I am not getting the best mapping rate (~60%) on my latest batch of sequence from a HiSeq run following de novo assembly. I don't see a lot of evidence for DNA contamination in the reads so I've been looking elsewhere for a reason for the low mapping efficiency.

My sequences appear to have high quality scores throughout except for the final base (sub-30 phred). I was able to get these removed in a subset of the data using trimmomatic. One thing persists, however. FastQC reports for "per base sequence content) indicates the last base percentages diverge substantially from the percentages present elsewhere in the reads. For example, my average G% and C% appear at a steady ~22% each throughout the reads but, for the final base, the G read increases to ~25%. the C% to almost 30%.

This observation differs from that I've seen of "normal" RNAseq reads. Have you seen this and/or can you explain the significance of this divergence? Thanks.

rna-seq fastqc • 2.3k views

ADD COMMENT • link updated 8.1 years ago by Fluorine ▴ 100 • written 8.1 years ago by wasphunter • 0

score 0 · Answer 1 · 2017-03-20

Hi, my first thought is, was your sample treated in any way or do you have any overrepresented sequences? If the bias is only at the final base, than it's most probably due to too aggressive adapter trimming, or due to your trimming of final bases. How long are your reads? Is it paired-end?
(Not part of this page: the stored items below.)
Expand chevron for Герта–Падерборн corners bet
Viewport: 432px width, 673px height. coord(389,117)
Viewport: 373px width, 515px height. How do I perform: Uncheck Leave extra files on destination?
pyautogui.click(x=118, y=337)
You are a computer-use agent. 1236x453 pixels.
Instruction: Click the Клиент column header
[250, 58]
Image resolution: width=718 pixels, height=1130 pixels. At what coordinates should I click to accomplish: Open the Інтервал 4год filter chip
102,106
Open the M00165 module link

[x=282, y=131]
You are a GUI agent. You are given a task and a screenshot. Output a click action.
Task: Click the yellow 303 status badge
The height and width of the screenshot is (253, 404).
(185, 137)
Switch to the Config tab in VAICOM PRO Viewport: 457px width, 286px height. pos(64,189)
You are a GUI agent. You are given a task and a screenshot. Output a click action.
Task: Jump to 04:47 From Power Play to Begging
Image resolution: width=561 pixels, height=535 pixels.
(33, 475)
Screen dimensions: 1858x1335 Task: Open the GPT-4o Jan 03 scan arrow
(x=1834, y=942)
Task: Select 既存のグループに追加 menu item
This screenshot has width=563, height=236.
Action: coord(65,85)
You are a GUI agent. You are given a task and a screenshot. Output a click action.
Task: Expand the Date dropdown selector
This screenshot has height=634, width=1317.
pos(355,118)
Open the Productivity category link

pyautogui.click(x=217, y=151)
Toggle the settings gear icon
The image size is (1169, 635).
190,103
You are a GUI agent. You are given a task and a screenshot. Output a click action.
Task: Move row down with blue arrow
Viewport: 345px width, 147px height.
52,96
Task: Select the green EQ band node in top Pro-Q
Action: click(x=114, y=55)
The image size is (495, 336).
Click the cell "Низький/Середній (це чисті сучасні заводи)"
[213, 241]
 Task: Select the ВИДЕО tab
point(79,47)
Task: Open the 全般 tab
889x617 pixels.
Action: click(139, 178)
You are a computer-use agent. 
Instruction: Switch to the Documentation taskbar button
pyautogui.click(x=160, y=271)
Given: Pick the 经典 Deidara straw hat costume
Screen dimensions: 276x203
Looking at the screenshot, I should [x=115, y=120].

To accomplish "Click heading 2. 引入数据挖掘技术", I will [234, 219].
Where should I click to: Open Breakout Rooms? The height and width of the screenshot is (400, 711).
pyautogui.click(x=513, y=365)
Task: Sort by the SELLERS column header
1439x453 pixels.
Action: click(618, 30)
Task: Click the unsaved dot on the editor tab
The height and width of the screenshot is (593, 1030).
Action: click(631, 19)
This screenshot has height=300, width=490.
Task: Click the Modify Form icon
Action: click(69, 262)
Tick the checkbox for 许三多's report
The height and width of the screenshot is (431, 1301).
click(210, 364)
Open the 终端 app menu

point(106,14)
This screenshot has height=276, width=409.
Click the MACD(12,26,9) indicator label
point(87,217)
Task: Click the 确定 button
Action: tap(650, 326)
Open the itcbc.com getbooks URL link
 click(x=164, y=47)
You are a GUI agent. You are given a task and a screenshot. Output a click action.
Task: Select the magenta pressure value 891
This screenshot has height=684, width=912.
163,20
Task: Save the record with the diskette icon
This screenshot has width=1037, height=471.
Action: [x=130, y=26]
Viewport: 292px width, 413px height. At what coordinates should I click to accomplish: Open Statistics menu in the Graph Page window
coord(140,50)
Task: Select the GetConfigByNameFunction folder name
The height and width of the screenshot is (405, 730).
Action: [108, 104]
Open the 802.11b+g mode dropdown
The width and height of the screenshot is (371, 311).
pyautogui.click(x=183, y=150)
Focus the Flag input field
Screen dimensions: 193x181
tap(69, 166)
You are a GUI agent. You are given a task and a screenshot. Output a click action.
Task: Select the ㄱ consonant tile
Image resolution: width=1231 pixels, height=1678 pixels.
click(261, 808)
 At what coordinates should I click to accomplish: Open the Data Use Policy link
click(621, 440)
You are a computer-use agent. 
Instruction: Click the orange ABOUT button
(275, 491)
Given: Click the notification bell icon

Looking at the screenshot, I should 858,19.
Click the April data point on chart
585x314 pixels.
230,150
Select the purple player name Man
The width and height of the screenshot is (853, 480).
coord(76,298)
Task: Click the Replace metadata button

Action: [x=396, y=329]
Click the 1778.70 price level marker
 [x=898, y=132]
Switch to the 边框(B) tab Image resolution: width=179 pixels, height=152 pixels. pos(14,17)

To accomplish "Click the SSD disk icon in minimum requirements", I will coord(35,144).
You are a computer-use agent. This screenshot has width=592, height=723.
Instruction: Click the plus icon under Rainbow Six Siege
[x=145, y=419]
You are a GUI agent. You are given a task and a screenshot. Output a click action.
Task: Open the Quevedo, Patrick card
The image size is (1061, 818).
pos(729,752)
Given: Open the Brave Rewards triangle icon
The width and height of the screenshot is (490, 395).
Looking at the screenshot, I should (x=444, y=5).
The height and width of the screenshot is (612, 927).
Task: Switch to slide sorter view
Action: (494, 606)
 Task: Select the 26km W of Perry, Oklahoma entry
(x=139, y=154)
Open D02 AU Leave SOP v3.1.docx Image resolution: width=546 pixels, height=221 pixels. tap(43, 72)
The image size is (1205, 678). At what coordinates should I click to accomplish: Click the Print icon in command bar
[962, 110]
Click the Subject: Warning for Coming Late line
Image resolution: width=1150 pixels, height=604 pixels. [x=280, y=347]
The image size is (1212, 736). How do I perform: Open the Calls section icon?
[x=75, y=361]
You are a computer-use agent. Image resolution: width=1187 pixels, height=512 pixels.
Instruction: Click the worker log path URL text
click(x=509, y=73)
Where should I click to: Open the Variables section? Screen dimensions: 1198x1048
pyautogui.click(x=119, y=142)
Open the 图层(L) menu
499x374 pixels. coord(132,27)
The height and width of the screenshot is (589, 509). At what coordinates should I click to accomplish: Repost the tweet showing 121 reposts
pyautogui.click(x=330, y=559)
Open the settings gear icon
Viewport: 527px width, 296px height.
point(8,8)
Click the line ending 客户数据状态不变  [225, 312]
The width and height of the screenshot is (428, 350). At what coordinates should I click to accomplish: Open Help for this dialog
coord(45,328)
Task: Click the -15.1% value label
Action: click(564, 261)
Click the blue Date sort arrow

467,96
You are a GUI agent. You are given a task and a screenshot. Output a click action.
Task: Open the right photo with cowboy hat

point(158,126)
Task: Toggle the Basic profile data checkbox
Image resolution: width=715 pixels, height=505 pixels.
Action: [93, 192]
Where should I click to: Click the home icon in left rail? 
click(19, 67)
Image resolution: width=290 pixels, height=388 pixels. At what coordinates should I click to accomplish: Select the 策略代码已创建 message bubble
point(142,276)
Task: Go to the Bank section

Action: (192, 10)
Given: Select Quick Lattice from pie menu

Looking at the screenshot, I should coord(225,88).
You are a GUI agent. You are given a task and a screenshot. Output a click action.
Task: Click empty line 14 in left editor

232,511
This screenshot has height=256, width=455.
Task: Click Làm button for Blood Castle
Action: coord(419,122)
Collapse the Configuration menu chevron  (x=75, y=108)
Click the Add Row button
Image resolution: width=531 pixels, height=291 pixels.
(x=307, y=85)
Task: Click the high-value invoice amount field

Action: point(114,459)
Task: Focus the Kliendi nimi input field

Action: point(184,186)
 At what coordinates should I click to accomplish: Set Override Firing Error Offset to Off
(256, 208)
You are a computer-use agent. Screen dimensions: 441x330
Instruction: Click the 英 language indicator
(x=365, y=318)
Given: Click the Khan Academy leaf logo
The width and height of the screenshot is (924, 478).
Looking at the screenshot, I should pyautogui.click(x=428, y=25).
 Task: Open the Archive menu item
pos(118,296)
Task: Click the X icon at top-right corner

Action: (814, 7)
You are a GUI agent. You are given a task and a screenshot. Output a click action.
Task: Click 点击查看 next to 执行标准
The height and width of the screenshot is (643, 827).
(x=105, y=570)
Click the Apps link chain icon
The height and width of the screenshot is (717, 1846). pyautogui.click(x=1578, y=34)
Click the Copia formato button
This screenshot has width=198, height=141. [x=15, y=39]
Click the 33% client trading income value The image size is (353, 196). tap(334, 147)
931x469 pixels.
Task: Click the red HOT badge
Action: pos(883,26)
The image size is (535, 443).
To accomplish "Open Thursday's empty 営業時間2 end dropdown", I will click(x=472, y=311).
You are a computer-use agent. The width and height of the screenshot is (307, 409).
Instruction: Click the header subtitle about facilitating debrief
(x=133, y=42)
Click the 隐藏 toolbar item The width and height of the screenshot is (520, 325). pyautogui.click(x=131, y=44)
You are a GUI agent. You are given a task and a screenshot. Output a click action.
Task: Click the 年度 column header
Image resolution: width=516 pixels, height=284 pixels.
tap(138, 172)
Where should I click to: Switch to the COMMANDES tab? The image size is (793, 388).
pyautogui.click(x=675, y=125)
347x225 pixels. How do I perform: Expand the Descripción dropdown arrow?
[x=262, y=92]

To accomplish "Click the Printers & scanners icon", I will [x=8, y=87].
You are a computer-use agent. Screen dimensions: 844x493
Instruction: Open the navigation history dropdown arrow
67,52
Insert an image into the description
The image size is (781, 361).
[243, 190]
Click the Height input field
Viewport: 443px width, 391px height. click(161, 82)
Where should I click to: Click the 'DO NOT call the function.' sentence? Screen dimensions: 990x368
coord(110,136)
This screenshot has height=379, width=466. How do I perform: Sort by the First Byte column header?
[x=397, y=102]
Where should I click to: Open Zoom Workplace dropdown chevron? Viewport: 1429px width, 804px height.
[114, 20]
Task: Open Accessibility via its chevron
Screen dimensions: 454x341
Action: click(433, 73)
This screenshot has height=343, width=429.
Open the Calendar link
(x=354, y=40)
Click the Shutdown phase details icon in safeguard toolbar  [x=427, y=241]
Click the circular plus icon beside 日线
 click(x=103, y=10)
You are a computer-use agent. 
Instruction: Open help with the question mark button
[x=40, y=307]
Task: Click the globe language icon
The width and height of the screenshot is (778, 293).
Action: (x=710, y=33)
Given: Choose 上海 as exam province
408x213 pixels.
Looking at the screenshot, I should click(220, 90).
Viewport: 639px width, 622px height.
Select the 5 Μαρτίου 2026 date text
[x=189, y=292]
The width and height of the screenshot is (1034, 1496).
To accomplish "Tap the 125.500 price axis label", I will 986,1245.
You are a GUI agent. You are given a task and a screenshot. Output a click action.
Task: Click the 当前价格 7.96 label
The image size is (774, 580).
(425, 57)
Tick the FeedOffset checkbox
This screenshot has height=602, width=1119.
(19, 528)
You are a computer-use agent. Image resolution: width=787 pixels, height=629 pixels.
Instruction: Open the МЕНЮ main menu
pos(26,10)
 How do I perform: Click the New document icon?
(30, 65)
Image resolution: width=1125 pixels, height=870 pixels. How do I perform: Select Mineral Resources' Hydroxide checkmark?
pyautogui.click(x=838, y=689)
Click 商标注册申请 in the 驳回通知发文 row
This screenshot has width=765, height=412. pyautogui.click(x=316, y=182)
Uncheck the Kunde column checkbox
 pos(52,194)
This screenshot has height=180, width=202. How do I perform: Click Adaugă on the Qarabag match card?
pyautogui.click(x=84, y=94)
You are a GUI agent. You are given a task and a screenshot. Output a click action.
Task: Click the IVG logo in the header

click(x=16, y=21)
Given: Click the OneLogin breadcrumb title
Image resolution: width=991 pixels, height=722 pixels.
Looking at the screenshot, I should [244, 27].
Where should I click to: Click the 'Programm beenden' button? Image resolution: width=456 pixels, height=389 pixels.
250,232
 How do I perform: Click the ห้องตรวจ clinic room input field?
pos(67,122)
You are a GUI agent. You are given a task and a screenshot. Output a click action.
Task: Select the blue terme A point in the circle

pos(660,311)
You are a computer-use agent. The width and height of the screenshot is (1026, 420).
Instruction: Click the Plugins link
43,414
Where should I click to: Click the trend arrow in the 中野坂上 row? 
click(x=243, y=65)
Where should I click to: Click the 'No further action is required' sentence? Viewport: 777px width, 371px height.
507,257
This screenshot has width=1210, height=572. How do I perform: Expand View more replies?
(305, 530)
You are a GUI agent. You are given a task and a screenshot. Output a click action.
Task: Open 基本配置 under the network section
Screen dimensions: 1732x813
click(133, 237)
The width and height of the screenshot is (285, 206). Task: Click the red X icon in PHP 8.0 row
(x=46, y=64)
There are a number of common scenarios which would elicit a warning or error from this module:

Overrepresented sequences: If there is any evidence of overrepresented sequences such as adapter dimers or rRNA in a sample then these sequences may bias the overall composition and their sequence will emerge from this plot.
Biased fragmentation: Any library which is generated based on the ligation of random hexamers or through tagmentation should theoretically have good diversity through the sequence, but experience has shown that these libraries always have a selection bias in around the first 12bp of each run. This is due to a biased selection of random primers, but doesn't represent any individually biased sequences. Nearly all RNA-Seq libraries will fail this module because of this bias, but this is not a problem which can be fixed by processing, and it doesn't seem to adversely affect the ability to measure expression.
Biased composition libraries: Some libraries are inherently biased in their sequence composition. The most obvious example would be a library which has been treated with sodium bisulphite which will then have converted most of the cytosines to thymines, meaning that the base composition will be almost devoid of cytosines and will thus trigger an error, despite this being entirely normal for that type of library
If you are analyzing a library which has been aggressively adapter trimmed then you will naturally introduce a composition bias at the end of the reads as sequences which happen to match short stretches of adapter are removed, leaving only sequences which do not match. Sudden deviations in composition at the end of libraries which have undergone aggressive trimming are therefore likely to be spurious. [1]